## DATA SUPPLIED
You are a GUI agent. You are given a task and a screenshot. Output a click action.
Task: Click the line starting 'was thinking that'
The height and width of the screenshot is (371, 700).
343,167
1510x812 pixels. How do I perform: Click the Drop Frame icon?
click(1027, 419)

## TASK PROMPT
Precisely reproduce all the entries shown above.

## RESPONSE FOR THIS EXERCISE
You are a GUI agent. You are given a task and a screenshot. Output a click action.
Task: Click the line starting 'was thinking that'
The height and width of the screenshot is (371, 700).
343,167
1510x812 pixels. How do I perform: Click the Drop Frame icon?
click(1027, 419)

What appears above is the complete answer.